Pennsylvania needs more jobs. It needs more business. It needs more industry. It needs more development.

But Gov. Tom Wolf’s push to take $4.5 billion in severance tax that could be generated from Marcellus shale drilling and invest it in projects, including community blight, sounds familiar because it’s nothing new. It reuses the severance tax idea Wolf has talked about for years and recycles something every city, borough and township in the state struggles with — the empty storefronts and abandoned properties left behind by earlier successes and departed affluence.

There is no community that doesn’t want to see blight battled. But is restoration what will make that happen? Does the governor’s plan suffer just from opposition to the severance tax in some quarters, or does it also deal with the limitations of its own language?

Restoring Pennsylvania isn’t enough. The Pennsylvania of years past, when the buildings Wolf toured in Greensburg last week were bustling parts of a county seat’s hub, won’t cut it in a 21st century economy.

“Restore Pennsylvania” seems to acknowledge that with other programs, like fixing things that are problems today. Flooding. Broadband access. Neither of those are looking to restore anything. They want to improve and expand.

So why the rear-view mirror in the program name?

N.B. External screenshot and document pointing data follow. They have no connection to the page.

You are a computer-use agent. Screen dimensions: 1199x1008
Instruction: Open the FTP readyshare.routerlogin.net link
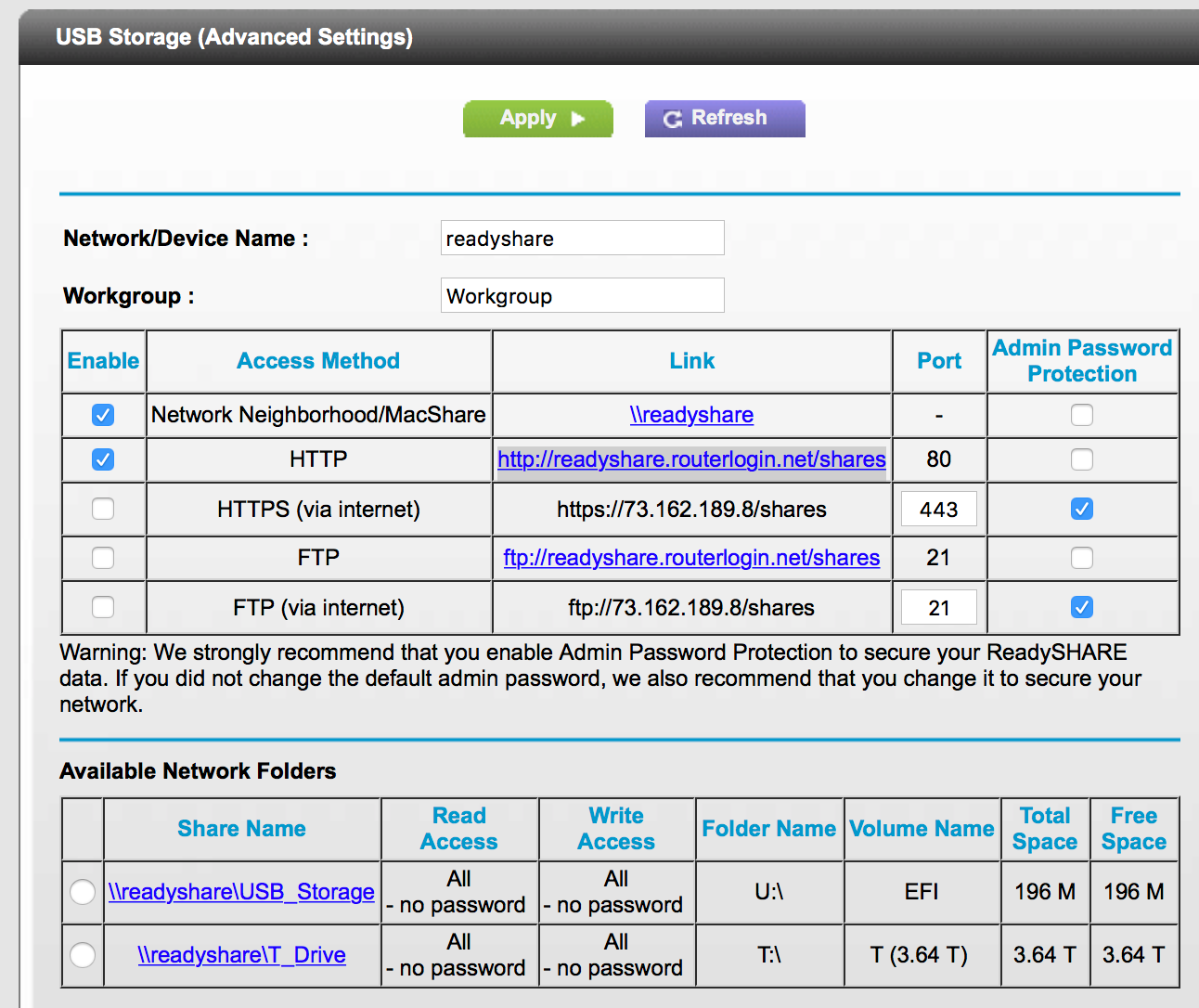click(x=691, y=558)
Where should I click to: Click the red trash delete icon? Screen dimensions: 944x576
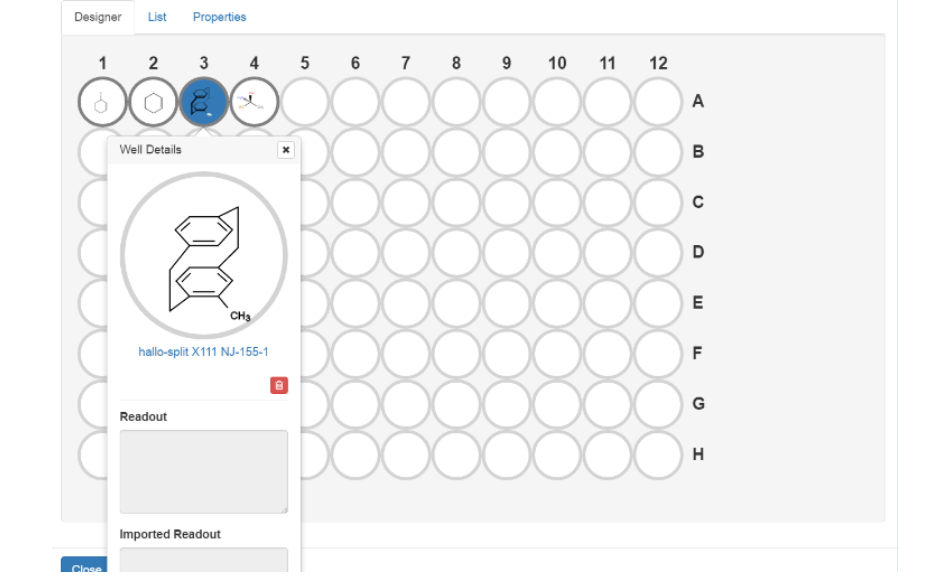coord(279,385)
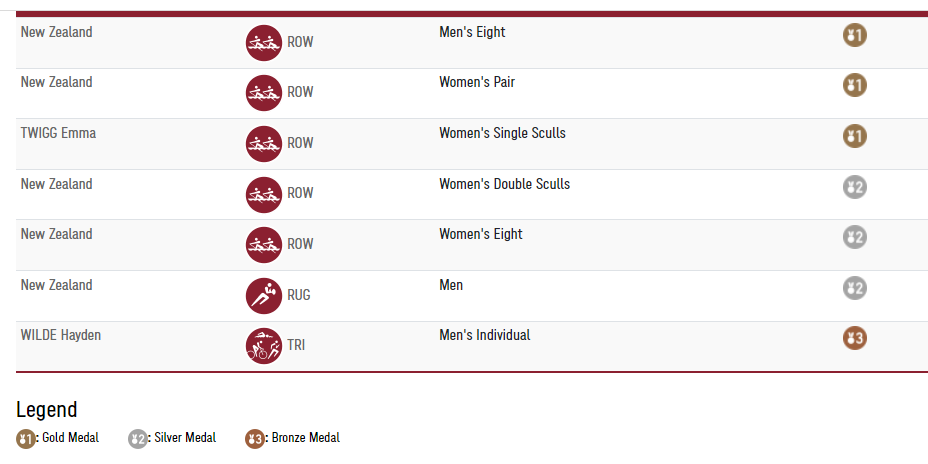Open the Men's Individual triathlon event

[484, 335]
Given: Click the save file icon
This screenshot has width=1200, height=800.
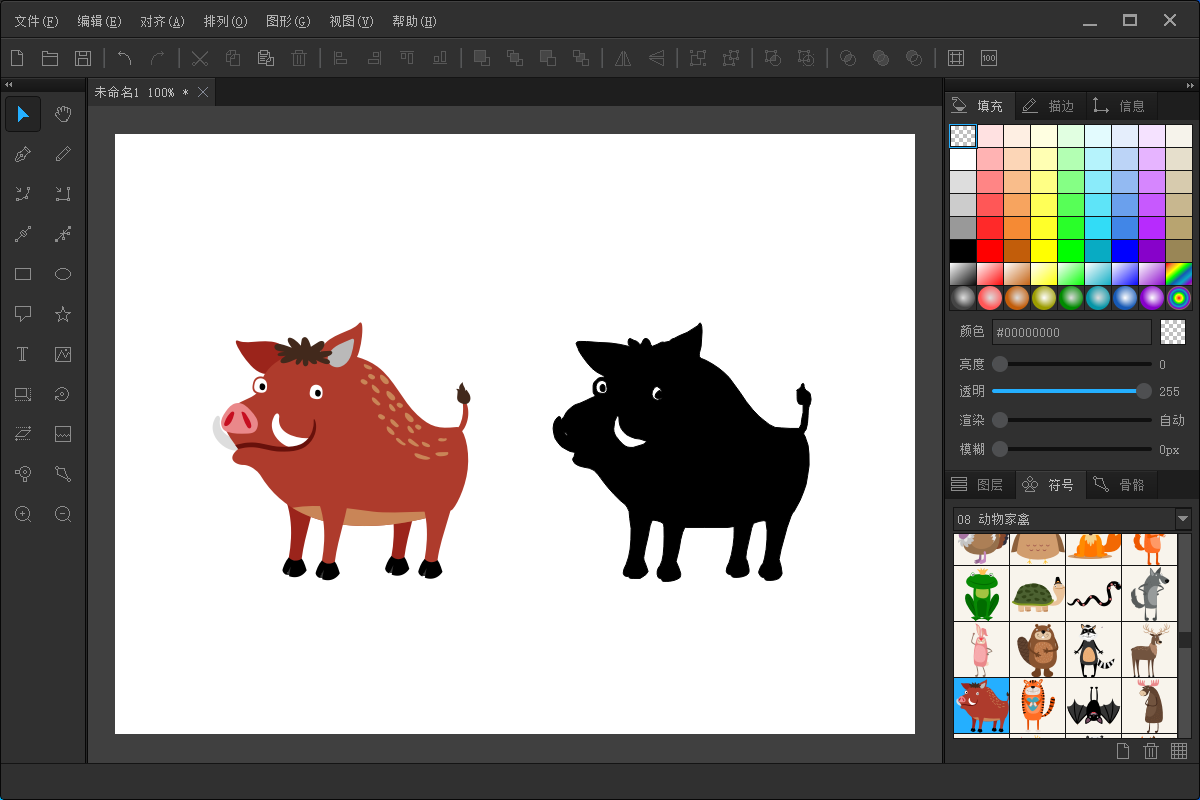Looking at the screenshot, I should click(x=83, y=58).
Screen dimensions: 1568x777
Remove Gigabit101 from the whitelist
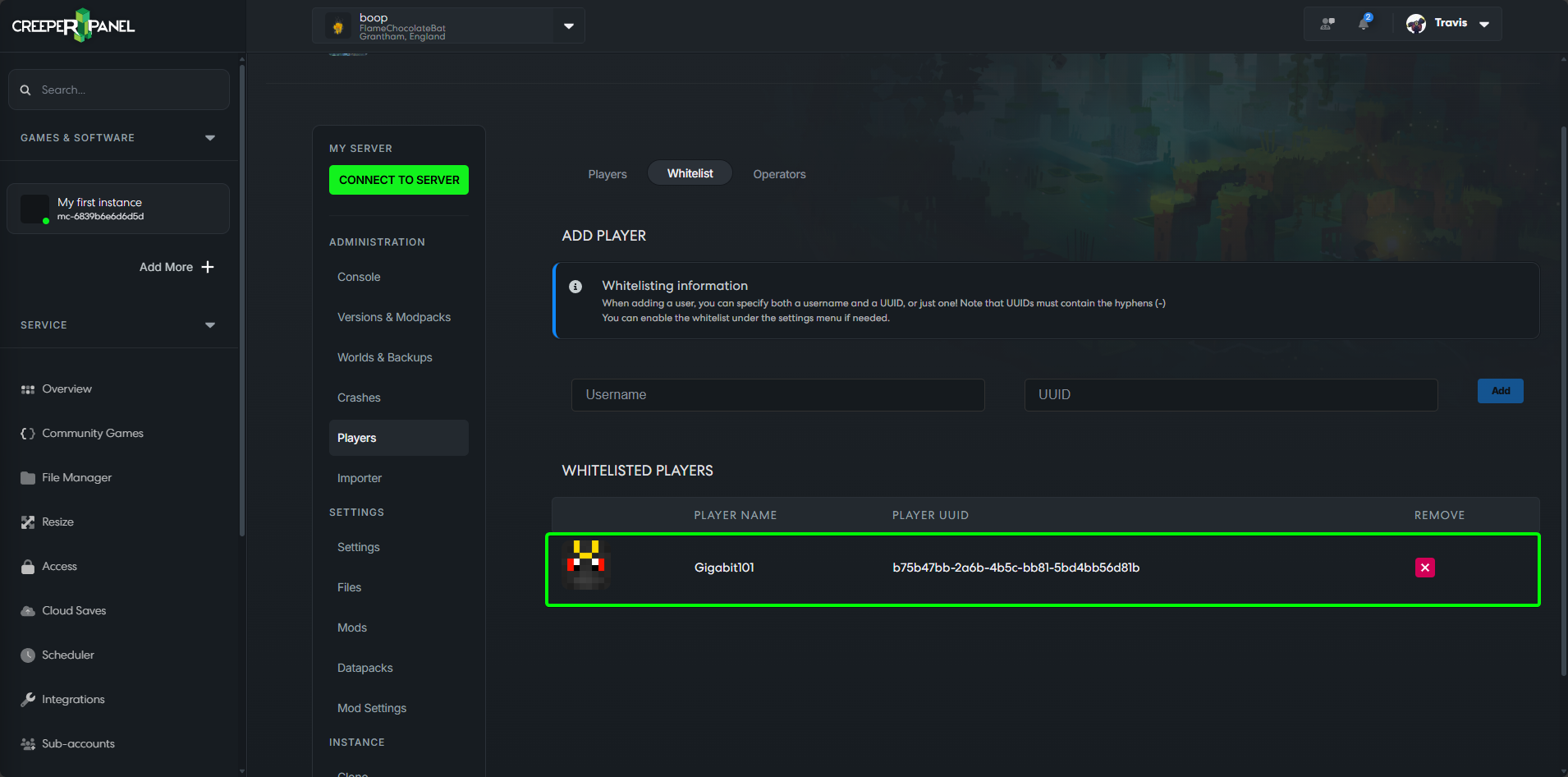tap(1424, 567)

Why restore Pennsylvania when we could revise it, revisit it, renovate it or reinvent it from the ground up?

Maybe it’s because “Restore Pennsylvania” seems to echo President Trump’s highly resonant “Make America Great Again” slogan. The success of that message in the Keystone State in 2016 swung an election. It speaks to a former glory. It says there is a pedestal the state occupied before and we can sit there again.

But Pennsylvanians would be better served by a call to think bigger than bygone days.

Restoring Pennsylvania doesn’t help achieve the success we need to grow our economy and advance our communities.

To get the new business and increased development that will battle blight, the state’s sales pitch needs to be aspirational, not nostalgic.

And connecting those big ideas to Pennsylvania’s street corners could really resonate.